Page:Montpetit - Poissons d'eau douce du Canada, 1897.pdf/274

Le texte de cette page a été corrigé et est conforme au fac-similé.
250
LES POISSONS

larves d’insectes. Au passage elle croquera un gardon, une écrevisse, mais elle préfère avant tout le scorpion et la larve du hanneton. C’est surtout le soir qu’elle mord hardiment ; elle chasse aussi à la surface par les grands clairs de lune.

Le pêre Doudou Couillard était un fameux pêcheur à la laquaîche. Il y a trois ans, il nous donnait une leçon de pêche dans les eaux de Papineauvilie, à MM. Coursolles, Bance, deux ou trois autres pensionnaires de l’hôtel Chabot et à moi, en capturant quatorze pièces, au quai Chabot, contre sept, seulement, à nous tous. Et nous étions à ses côtés, dans un grand bac amarré à quai.

Ayant huit arpents de marche à faire pour revenir à la maison, je tenais compagnie au bon vieillard, qui peinait sur la route, étant atteint d’une maladie grave qui l’a emporté, à peu de jours de là. Content de sa pêche, il me confia le secret de la chance qu’il avait eue.

« J’ai pris quatorze laquaîches contre vous tous sept : « les vieux sont toujours les vieux, » allez-vous me dire ? Non, mon ami ; si je vous ai battus c’est que j’ai des appâts différents des vôtres. Ce matin, j’ai pioché des vers blancs (larves de hanneton) sur le tas de fumier, en arrière de la grange. C’est le meilleur appât qu’on puisse avoir pour la laquaîche. Avec cela j’ai emporté un panier rempli de paillis et de balles d’avoine, que je jetais par poignées dans le courant, du moment que je voyais le bouillon d’une laquaîche à la surface.

— Un bouillon de laquaîche ? Qu’est-ce que cela veut dire ?
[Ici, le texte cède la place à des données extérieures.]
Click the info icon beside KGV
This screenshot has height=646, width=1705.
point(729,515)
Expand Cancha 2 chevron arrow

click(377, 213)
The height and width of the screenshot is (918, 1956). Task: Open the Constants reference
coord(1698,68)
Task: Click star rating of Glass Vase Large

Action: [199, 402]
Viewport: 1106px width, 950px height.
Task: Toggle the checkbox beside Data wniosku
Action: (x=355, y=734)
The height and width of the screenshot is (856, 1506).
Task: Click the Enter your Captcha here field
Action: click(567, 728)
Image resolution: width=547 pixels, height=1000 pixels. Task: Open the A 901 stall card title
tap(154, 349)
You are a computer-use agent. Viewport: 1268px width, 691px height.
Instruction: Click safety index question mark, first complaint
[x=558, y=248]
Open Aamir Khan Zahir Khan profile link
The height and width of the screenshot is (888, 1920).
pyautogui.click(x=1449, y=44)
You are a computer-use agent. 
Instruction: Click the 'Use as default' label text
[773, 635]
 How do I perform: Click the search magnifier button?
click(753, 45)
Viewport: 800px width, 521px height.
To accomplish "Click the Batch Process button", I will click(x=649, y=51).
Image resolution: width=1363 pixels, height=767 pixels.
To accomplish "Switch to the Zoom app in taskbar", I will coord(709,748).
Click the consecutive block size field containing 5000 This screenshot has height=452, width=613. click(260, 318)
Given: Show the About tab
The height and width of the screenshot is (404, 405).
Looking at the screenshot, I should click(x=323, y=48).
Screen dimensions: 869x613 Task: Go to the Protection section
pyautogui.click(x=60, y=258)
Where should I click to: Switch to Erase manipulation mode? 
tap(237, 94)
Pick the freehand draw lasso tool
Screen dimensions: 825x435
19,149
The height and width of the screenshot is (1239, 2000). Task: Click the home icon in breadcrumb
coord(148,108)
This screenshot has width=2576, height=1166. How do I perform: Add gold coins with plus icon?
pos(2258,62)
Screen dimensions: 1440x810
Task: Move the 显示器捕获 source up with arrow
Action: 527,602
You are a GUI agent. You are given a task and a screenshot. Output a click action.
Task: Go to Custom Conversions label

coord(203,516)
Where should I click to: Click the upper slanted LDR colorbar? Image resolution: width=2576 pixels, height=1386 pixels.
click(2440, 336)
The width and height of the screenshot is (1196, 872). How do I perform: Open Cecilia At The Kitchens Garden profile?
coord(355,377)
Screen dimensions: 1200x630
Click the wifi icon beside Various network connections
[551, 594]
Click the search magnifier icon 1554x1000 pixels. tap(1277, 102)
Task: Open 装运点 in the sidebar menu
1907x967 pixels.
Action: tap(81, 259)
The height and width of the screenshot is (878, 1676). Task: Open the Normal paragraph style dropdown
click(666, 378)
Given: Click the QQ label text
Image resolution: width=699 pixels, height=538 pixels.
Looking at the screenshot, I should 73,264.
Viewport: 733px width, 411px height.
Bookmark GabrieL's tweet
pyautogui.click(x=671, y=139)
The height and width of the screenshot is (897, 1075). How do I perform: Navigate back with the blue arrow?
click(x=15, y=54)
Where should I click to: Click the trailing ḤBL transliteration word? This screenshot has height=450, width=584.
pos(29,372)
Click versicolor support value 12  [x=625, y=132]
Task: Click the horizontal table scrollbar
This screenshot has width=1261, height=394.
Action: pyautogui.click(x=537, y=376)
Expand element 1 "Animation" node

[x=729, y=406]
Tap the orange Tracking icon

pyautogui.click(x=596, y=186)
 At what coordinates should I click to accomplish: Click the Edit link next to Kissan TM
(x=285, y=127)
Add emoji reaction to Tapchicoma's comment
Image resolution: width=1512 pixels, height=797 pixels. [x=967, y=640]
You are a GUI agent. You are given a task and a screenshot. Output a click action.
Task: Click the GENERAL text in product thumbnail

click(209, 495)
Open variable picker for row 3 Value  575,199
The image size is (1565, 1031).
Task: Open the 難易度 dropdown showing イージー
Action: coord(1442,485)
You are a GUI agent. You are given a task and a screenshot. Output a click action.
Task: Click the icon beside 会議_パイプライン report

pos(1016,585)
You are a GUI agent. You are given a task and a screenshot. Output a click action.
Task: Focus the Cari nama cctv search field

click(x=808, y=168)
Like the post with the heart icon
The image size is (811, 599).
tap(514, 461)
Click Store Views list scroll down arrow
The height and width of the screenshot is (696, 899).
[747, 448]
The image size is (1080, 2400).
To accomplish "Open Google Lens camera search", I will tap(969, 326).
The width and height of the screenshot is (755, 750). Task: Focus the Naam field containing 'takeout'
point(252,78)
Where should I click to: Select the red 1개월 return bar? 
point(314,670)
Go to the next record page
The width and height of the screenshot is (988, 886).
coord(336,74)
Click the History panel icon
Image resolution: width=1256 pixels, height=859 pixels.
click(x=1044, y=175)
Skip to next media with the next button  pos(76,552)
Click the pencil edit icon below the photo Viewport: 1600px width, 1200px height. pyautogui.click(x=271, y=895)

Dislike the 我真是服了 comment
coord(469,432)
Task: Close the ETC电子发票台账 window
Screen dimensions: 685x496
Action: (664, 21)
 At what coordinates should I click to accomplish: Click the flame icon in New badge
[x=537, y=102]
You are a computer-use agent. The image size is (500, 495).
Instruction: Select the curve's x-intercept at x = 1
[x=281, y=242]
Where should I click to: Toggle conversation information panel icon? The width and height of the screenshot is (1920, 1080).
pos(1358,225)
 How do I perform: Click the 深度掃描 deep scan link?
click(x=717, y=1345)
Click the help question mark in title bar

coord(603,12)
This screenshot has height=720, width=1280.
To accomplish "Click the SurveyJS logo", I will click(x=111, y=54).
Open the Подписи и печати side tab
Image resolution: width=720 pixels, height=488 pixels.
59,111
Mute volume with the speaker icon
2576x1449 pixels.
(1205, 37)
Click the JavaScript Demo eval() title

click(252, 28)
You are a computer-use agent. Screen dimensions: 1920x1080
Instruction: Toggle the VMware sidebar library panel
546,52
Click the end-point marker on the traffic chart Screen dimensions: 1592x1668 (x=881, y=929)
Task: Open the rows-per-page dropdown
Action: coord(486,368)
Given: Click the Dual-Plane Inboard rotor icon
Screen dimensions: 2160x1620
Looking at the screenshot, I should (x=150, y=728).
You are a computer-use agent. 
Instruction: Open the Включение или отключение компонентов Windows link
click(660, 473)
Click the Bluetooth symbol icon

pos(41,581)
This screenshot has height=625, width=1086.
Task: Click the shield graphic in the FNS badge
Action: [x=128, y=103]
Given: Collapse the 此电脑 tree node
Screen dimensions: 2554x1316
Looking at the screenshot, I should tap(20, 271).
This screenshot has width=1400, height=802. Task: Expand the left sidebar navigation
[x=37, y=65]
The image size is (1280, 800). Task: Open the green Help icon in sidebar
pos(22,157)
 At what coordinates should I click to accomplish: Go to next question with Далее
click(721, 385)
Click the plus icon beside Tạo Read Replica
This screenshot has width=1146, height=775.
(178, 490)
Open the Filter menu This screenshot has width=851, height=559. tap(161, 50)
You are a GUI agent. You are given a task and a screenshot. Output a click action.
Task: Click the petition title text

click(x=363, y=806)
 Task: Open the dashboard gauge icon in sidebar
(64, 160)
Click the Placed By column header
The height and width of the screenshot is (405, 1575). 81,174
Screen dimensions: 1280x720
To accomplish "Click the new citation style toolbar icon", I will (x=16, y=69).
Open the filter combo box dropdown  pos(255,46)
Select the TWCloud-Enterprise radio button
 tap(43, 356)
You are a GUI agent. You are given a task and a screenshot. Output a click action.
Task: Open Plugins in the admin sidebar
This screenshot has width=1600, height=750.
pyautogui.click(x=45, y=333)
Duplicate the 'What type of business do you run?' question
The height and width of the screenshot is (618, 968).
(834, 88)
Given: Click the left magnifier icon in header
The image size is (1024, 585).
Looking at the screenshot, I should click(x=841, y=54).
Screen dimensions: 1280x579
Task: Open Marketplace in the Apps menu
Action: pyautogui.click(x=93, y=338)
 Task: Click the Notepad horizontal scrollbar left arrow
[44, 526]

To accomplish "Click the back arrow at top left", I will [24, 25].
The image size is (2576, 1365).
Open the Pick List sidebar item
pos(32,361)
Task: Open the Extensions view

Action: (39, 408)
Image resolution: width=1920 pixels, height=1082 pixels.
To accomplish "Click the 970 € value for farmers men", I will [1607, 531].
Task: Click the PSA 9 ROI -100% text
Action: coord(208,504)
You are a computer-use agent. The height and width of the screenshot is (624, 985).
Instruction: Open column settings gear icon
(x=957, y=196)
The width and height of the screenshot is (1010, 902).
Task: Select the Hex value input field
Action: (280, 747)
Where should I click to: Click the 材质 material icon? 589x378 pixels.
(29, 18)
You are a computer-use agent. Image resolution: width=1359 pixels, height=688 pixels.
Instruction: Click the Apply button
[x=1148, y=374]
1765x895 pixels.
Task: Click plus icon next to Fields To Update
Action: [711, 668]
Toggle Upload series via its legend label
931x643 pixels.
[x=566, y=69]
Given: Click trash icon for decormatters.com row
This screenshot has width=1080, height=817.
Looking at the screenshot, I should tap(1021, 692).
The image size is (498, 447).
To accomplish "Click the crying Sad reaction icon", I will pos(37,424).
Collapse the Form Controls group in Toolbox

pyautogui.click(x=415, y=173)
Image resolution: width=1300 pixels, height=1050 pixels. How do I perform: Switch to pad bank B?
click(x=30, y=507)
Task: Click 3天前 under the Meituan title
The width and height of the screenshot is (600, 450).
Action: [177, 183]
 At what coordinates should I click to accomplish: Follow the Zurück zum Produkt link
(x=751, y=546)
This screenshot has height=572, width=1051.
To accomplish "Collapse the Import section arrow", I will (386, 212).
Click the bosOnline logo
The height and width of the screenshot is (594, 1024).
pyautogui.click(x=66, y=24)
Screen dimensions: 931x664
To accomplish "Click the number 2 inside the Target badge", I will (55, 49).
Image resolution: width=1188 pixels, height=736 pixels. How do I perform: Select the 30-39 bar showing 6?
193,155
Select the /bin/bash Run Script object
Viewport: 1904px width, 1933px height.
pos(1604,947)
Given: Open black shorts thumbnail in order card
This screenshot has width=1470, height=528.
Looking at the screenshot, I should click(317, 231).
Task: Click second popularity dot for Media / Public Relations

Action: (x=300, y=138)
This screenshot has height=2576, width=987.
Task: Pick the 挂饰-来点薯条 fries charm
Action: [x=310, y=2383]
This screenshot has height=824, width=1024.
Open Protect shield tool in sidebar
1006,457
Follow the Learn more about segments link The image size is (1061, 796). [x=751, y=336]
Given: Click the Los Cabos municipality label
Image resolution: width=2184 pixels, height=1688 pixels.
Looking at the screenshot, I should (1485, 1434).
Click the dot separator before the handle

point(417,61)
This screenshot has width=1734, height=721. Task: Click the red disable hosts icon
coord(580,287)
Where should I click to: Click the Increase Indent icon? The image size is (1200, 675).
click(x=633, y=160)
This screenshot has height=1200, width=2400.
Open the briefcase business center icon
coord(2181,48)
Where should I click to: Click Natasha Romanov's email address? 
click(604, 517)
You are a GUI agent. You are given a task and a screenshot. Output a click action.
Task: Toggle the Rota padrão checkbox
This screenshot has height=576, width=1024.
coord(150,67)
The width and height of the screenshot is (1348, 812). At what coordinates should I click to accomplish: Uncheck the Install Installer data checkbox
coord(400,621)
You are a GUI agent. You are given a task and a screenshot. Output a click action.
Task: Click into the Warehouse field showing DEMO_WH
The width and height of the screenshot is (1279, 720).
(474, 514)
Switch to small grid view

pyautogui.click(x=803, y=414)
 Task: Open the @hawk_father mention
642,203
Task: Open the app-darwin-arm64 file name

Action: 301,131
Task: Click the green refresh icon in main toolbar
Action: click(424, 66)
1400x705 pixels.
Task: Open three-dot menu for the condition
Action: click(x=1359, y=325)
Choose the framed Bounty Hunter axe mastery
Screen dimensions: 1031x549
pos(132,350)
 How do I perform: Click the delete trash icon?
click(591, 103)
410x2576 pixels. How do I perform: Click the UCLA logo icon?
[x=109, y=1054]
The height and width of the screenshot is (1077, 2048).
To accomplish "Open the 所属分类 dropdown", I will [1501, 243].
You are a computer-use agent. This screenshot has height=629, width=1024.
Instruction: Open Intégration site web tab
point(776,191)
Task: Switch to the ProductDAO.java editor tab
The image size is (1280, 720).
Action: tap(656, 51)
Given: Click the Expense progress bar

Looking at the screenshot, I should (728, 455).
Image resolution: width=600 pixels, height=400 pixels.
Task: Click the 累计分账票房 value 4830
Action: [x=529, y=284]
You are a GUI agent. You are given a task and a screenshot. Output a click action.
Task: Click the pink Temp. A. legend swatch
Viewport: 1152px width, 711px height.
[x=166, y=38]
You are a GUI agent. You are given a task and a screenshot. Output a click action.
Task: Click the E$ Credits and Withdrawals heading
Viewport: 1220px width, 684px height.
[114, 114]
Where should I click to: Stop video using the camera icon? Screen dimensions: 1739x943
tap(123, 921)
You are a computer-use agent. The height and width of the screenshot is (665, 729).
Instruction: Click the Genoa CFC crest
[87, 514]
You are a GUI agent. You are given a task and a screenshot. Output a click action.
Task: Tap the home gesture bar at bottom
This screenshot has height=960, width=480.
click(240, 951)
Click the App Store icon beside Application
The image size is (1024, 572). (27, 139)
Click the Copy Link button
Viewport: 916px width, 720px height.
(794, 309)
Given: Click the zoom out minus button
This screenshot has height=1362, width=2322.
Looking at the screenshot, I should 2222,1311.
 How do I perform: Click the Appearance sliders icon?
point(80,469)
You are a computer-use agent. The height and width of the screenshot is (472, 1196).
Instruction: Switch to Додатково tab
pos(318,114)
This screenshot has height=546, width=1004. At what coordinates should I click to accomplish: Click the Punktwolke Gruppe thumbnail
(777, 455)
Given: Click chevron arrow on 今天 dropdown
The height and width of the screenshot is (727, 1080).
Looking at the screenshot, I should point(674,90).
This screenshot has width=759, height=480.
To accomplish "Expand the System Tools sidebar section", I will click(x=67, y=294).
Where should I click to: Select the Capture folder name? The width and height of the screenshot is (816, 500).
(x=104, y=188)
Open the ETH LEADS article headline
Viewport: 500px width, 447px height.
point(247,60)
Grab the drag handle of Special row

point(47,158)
— C’est vrai ! j’avais oublié de vous dire que le matin, la laquaîche laboure, et le soir, elle danse, ou si vous voulez, elle mord au fond, dans l’argile, tout le long du jour, et au soleil couchant elle prend des ailes, elle saute à la mouche. Or, quand la laquaîche prend des ailes, ce sont des ailes de bécassine ; elle court ou nage toujours en zigs-zags : pour l’amener en droite ligne, je lui jette de mon paillis, de mes balles d’avoine, qui flottent au courant et l’attirent comme si c’étaient des mouches ; il ne me reste qu’à lancer mon ver blanc au milieu de ce leurre, et la laquaîche affamée est aussitôt prise. »

— Dans quinze jours d’ici, nous irons au canal, ajoutait-il, et je vous ferai faire une pêche qui s’appelle une pêche, dont vous vous souviendrez toute votre vie.

Huit jours après, le pauvre vieux était mort. Je l’ai conduit au cimetière.